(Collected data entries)
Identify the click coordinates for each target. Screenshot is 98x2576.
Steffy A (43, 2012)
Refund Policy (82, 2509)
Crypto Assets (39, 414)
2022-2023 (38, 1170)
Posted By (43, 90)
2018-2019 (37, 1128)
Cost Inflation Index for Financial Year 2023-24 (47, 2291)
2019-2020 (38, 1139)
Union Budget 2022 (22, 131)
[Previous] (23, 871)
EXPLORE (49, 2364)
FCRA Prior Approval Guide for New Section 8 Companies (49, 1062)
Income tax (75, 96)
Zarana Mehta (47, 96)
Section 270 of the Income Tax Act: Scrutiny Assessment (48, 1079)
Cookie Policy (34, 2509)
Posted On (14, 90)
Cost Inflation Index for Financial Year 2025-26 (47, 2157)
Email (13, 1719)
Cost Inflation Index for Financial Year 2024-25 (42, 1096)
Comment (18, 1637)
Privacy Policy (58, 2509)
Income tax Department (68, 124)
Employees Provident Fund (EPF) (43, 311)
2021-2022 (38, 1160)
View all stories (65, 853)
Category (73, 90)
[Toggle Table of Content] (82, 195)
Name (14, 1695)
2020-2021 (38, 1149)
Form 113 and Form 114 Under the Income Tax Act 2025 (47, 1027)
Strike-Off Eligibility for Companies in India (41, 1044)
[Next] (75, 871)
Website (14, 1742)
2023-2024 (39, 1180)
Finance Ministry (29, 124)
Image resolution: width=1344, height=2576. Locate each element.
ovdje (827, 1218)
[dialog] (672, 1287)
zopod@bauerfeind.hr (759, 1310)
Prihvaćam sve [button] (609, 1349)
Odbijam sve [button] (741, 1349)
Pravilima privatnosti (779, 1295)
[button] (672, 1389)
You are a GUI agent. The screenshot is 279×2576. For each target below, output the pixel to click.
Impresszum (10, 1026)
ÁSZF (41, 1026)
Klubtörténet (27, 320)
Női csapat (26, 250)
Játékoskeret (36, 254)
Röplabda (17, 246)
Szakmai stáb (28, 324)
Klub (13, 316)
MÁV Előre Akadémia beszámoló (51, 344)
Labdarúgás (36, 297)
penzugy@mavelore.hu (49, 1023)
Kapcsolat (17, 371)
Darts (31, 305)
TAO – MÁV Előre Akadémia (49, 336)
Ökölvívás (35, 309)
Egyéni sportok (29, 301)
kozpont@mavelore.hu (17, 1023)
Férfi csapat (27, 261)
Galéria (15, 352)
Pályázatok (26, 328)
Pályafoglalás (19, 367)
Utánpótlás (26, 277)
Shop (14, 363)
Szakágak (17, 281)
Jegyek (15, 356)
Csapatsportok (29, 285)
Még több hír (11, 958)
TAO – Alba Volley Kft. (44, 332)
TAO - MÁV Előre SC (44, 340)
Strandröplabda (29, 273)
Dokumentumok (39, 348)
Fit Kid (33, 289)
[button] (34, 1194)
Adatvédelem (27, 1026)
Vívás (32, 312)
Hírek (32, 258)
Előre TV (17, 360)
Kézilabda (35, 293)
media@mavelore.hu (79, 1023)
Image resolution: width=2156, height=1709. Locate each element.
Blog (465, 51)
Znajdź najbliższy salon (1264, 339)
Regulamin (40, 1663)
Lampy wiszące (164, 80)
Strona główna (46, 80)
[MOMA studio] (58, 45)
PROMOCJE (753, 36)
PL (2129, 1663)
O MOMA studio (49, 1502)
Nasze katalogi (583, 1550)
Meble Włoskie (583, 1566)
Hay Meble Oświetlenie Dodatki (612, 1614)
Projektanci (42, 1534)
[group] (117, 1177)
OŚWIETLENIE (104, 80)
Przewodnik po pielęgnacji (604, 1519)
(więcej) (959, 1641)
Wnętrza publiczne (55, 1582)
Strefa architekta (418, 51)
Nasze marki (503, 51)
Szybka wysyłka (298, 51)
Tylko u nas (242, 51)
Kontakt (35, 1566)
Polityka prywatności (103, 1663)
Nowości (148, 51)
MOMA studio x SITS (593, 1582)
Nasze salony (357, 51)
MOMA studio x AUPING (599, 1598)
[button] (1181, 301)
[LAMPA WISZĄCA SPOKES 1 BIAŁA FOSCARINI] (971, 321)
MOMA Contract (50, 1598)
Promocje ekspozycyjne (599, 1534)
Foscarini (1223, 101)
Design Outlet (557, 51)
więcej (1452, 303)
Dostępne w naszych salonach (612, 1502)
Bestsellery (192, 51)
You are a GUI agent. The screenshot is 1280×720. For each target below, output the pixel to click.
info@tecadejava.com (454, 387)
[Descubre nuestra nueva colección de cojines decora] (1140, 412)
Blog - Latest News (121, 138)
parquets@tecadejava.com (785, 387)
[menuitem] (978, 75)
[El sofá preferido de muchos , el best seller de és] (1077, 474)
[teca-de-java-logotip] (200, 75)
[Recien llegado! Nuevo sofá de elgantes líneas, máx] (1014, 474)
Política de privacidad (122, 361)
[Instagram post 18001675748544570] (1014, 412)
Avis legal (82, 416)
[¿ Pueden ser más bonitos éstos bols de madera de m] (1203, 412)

## WHAT YOU ARE ASKED TO DO
Return every entry exactly as given.

## RESPONSE TO THIS TASK
Identify the click coordinates for each target. Screenshot is 98x2576.
Steffy A (43, 2012)
Refund Policy (82, 2509)
Crypto Assets (39, 414)
2022-2023 (38, 1170)
Posted By (43, 90)
2018-2019 (37, 1128)
Cost Inflation Index for Financial Year 2023-24 (47, 2291)
2019-2020 (38, 1139)
Union Budget 2022 (22, 131)
[Previous] (23, 871)
EXPLORE (49, 2364)
FCRA Prior Approval Guide for New Section 8 Companies (49, 1062)
Income tax (75, 96)
Zarana Mehta (47, 96)
Section 270 of the Income Tax Act: Scrutiny Assessment (48, 1079)
Cookie Policy (34, 2509)
Posted On (14, 90)
Cost Inflation Index for Financial Year 2025-26 (47, 2157)
Email (13, 1719)
Cost Inflation Index for Financial Year 2024-25 (42, 1096)
Comment (18, 1637)
Privacy Policy (58, 2509)
Income tax Department (68, 124)
Employees Provident Fund (EPF) (43, 311)
2021-2022 (38, 1160)
View all stories (65, 853)
Category (73, 90)
[Toggle Table of Content] (82, 195)
Name (14, 1695)
2020-2021 (38, 1149)
Form 113 and Form 114 Under the Income Tax Act 2025 (47, 1027)
Strike-Off Eligibility for Companies in India (41, 1044)
[Next] (75, 871)
Website (14, 1742)
2023-2024 (39, 1180)
Finance Ministry (29, 124)
Image resolution: width=1344, height=2576. Locate each element.
ovdje (827, 1218)
[dialog] (672, 1287)
zopod@bauerfeind.hr (759, 1310)
Prihvaćam sve [button] (609, 1349)
Odbijam sve [button] (741, 1349)
Pravilima privatnosti (779, 1295)
[button] (672, 1389)
You are a GUI agent. The screenshot is 279×2576. For each target below, output the pixel to click.
Impresszum (10, 1026)
ÁSZF (41, 1026)
Klubtörténet (27, 320)
Női csapat (26, 250)
Játékoskeret (36, 254)
Röplabda (17, 246)
Szakmai stáb (28, 324)
Klub (13, 316)
MÁV Előre Akadémia beszámoló (51, 344)
Labdarúgás (36, 297)
penzugy@mavelore.hu (49, 1023)
Kapcsolat (17, 371)
Darts (31, 305)
TAO – MÁV Előre Akadémia (49, 336)
Ökölvívás (35, 309)
Egyéni sportok (29, 301)
kozpont@mavelore.hu (17, 1023)
Férfi csapat (27, 261)
Galéria (15, 352)
Pályázatok (26, 328)
Pályafoglalás (19, 367)
Utánpótlás (26, 277)
Shop (14, 363)
Szakágak (17, 281)
Jegyek (15, 356)
Csapatsportok (29, 285)
Még több hír (11, 958)
TAO – Alba Volley Kft. (44, 332)
TAO - MÁV Előre SC (44, 340)
Strandröplabda (29, 273)
Dokumentumok (39, 348)
Fit Kid (33, 289)
[button] (34, 1194)
Adatvédelem (27, 1026)
Vívás (32, 312)
Hírek (32, 258)
Előre TV (17, 360)
Kézilabda (35, 293)
media@mavelore.hu (79, 1023)
Image resolution: width=2156, height=1709. Locate each element.
Blog (465, 51)
Znajdź najbliższy salon (1264, 339)
Regulamin (40, 1663)
Lampy wiszące (164, 80)
Strona główna (46, 80)
[MOMA studio] (58, 45)
PROMOCJE (753, 36)
PL (2129, 1663)
O MOMA studio (49, 1502)
Nasze katalogi (583, 1550)
Meble Włoskie (583, 1566)
Hay Meble Oświetlenie Dodatki (612, 1614)
Projektanci (42, 1534)
[group] (117, 1177)
OŚWIETLENIE (104, 80)
Przewodnik po pielęgnacji (604, 1519)
(więcej) (959, 1641)
Wnętrza publiczne (55, 1582)
Strefa architekta (418, 51)
Nasze marki (503, 51)
Szybka wysyłka (298, 51)
Tylko u nas (242, 51)
Kontakt (35, 1566)
Polityka prywatności (103, 1663)
Nowości (148, 51)
MOMA studio x SITS (593, 1582)
Nasze salony (357, 51)
MOMA studio x AUPING (599, 1598)
[button] (1181, 301)
[LAMPA WISZĄCA SPOKES 1 BIAŁA FOSCARINI] (971, 321)
MOMA Contract (50, 1598)
Promocje ekspozycyjne (599, 1534)
Foscarini (1223, 101)
Design Outlet (557, 51)
więcej (1452, 303)
Dostępne w naszych salonach (612, 1502)
Bestsellery (192, 51)
You are a GUI agent. The screenshot is 1280×720. For each target below, output the pixel to click.
info@tecadejava.com (454, 387)
[Descubre nuestra nueva colección de cojines decora] (1140, 412)
Blog - Latest News (121, 138)
parquets@tecadejava.com (785, 387)
[menuitem] (978, 75)
[El sofá preferido de muchos , el best seller de és] (1077, 474)
[teca-de-java-logotip] (200, 75)
[Recien llegado! Nuevo sofá de elgantes líneas, máx] (1014, 474)
Política de privacidad (122, 361)
[Instagram post 18001675748544570] (1014, 412)
Avis legal (82, 416)
[¿ Pueden ser más bonitos éstos bols de madera de m] (1203, 412)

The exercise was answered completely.